*Exercise directions:*
When you reach the line containing "[Visit our YouTube channel] (1091, 1423)" in the entries below, start writing out each line exactly, and stop after the line containing "Terms & Conditions (1261, 1721)".

*Extracted information:*
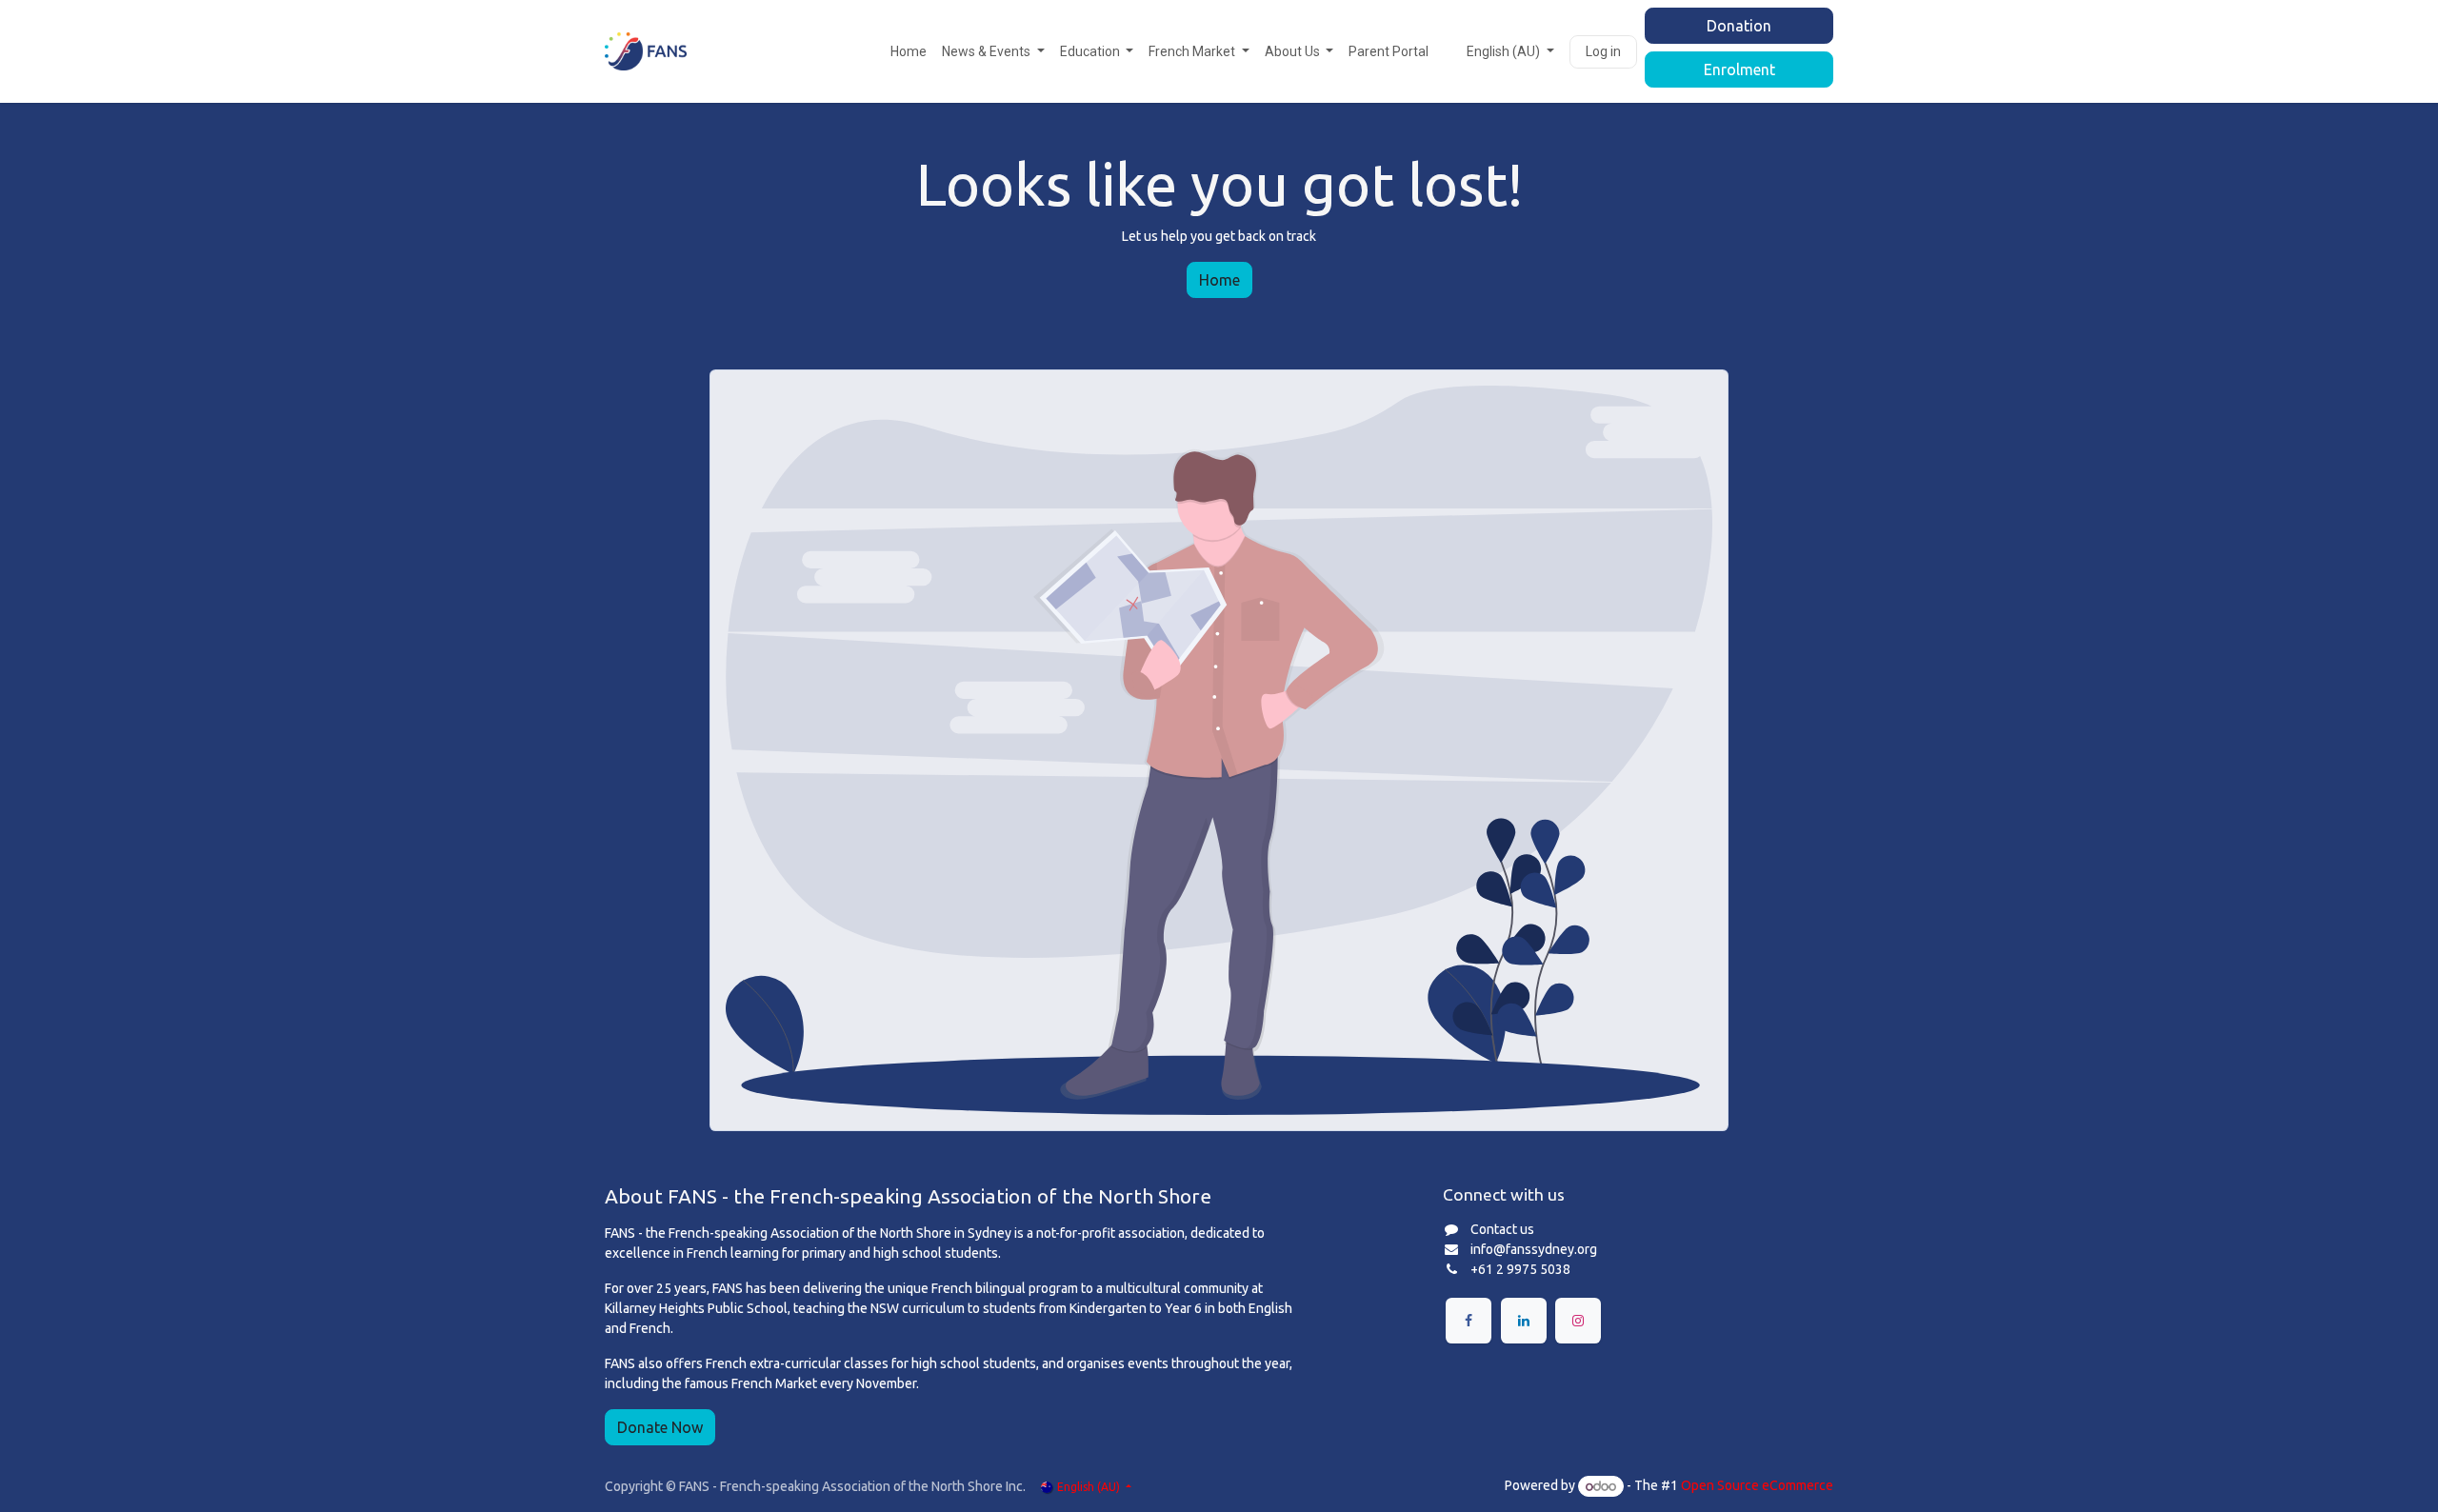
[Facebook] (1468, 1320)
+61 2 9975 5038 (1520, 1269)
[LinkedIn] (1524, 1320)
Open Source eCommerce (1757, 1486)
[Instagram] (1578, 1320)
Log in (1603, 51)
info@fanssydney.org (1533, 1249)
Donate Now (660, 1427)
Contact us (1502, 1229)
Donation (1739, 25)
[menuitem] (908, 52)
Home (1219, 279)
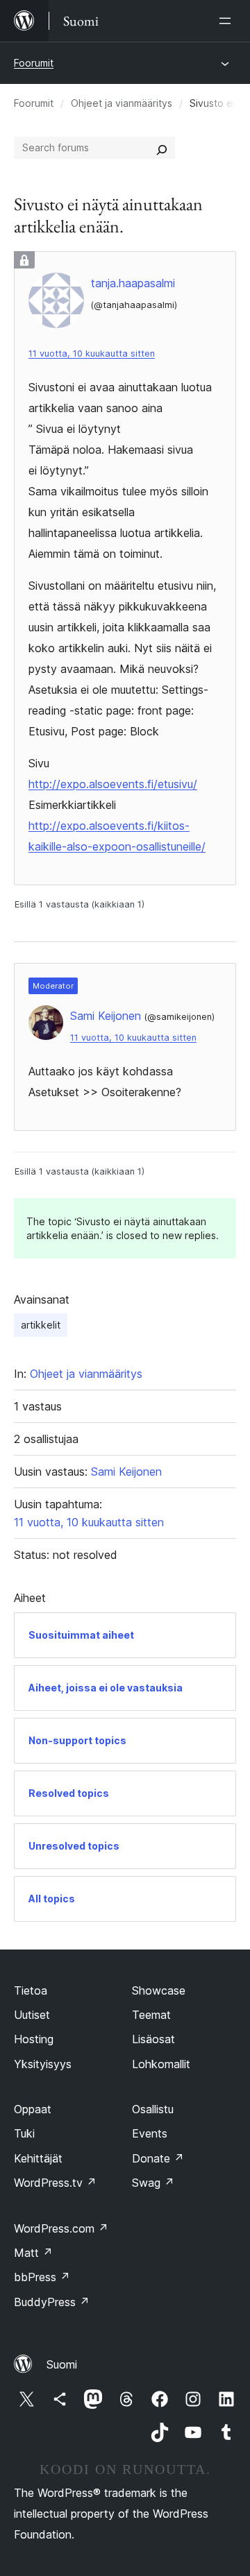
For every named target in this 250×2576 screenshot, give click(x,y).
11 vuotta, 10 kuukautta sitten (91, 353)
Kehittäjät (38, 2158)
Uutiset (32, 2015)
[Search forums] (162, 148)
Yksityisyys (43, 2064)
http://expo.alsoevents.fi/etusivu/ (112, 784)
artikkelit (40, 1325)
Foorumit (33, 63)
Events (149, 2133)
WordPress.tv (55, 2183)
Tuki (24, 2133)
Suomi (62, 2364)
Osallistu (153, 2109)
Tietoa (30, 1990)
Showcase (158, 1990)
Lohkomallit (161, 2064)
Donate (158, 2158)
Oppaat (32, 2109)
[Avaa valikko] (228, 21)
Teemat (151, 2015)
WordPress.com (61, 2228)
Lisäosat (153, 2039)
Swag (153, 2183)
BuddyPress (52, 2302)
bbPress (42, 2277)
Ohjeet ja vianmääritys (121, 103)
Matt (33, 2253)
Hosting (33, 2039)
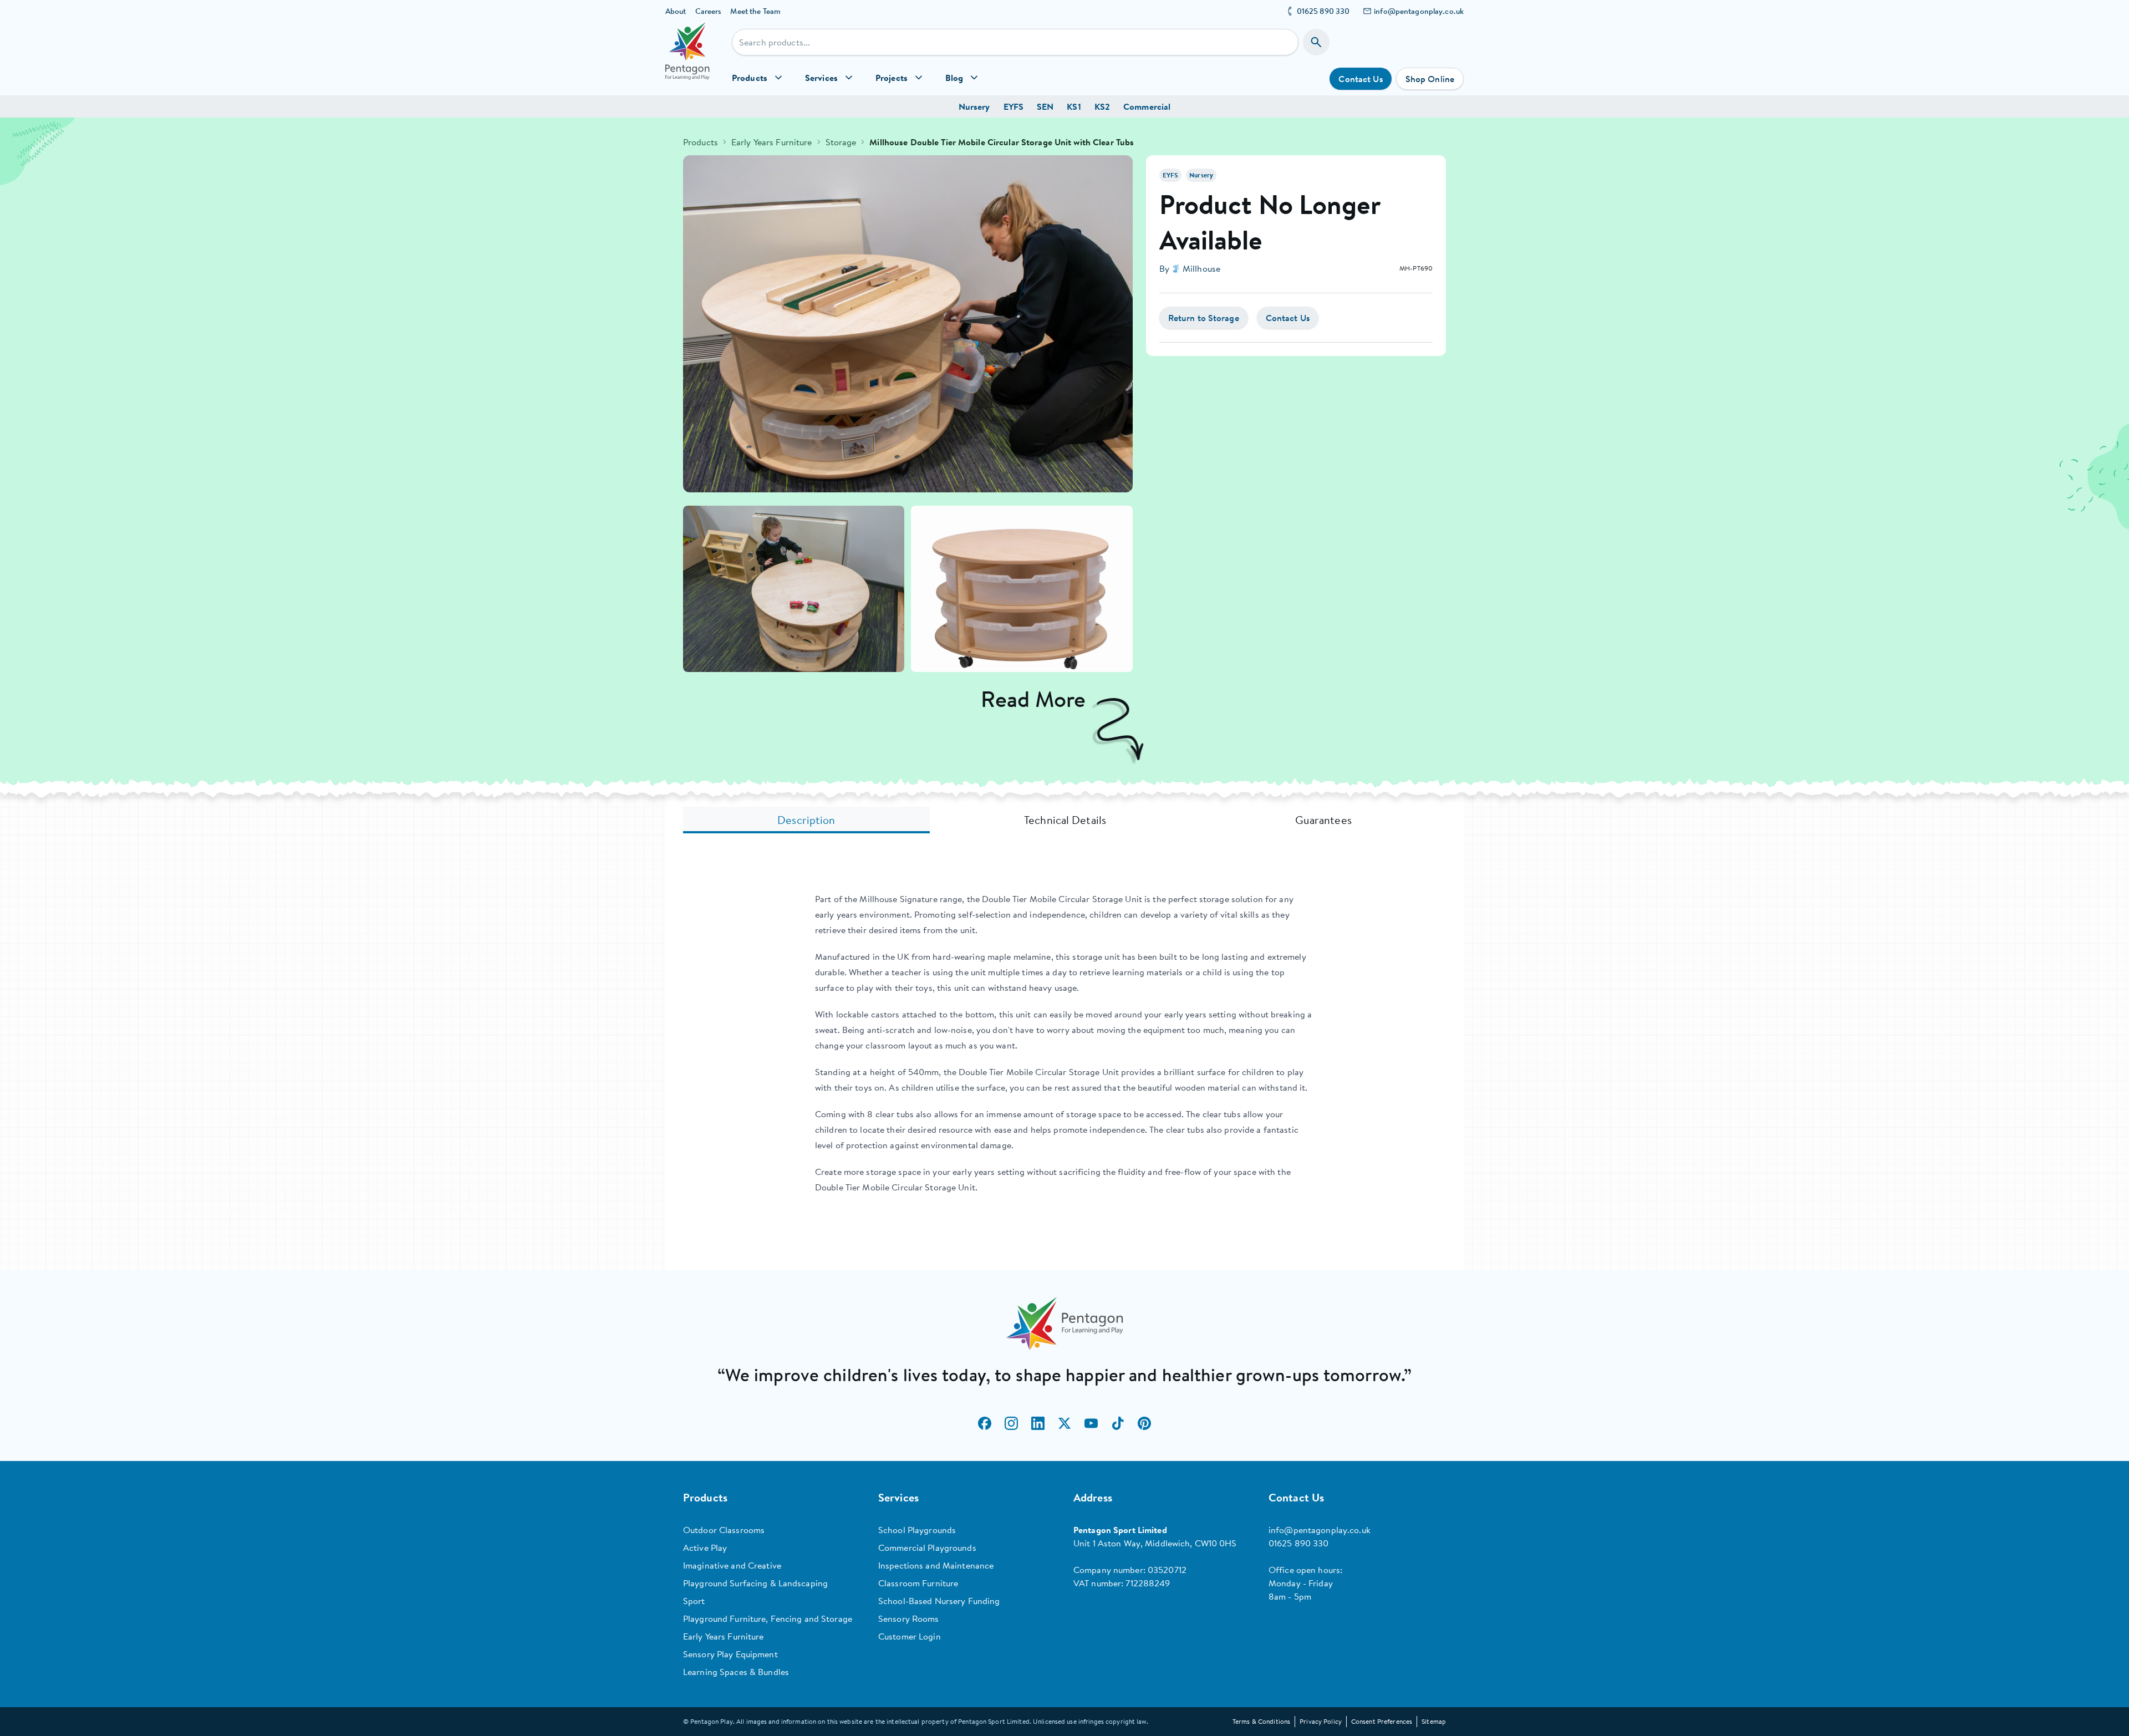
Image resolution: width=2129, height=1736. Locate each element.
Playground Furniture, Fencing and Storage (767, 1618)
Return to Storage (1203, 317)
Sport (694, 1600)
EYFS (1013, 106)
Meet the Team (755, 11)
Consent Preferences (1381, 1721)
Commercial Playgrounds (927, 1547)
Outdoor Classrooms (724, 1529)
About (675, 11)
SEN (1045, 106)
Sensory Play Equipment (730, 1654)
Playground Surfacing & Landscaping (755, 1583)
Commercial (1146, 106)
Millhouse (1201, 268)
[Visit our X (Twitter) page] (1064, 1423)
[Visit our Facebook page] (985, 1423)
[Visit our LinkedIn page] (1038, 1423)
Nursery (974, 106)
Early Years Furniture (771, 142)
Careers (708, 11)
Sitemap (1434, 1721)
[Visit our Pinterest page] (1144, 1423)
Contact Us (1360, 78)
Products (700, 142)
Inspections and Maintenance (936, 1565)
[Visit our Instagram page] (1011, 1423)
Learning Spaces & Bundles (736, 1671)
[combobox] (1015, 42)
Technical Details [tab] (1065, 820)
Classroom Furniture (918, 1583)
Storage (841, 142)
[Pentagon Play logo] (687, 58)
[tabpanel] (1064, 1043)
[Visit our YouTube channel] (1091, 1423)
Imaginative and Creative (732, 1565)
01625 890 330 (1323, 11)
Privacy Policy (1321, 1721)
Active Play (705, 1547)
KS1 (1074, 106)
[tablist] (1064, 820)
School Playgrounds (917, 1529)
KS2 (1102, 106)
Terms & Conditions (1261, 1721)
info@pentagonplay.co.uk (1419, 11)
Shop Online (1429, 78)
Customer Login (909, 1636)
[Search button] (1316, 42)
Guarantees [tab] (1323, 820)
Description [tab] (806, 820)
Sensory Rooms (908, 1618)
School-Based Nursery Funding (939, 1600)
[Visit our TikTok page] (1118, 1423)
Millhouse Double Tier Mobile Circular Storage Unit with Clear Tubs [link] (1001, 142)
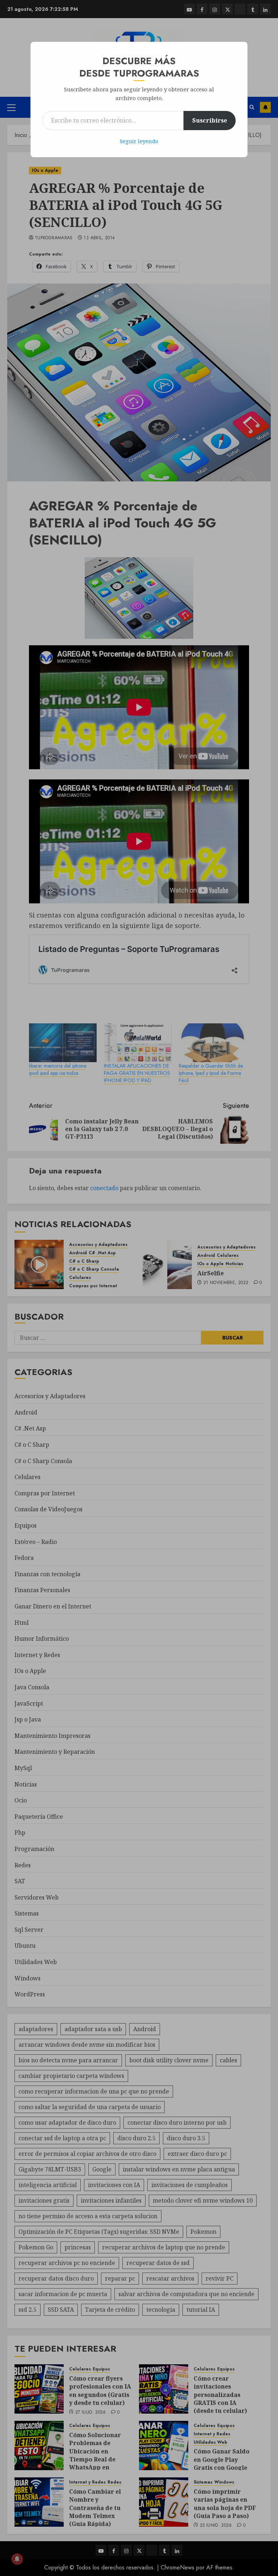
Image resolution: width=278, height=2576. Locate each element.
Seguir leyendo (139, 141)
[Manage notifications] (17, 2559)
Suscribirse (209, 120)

*Written answer:*
[Visit our YouTube channel] (1091, 1423)
Imaginative and Creative (732, 1565)
01625 890 330 (1323, 11)
Privacy Policy (1321, 1721)
Active Play (705, 1547)
KS1 (1074, 106)
[tablist] (1064, 820)
School Playgrounds (917, 1529)
KS2 (1102, 106)
Terms & Conditions (1261, 1721)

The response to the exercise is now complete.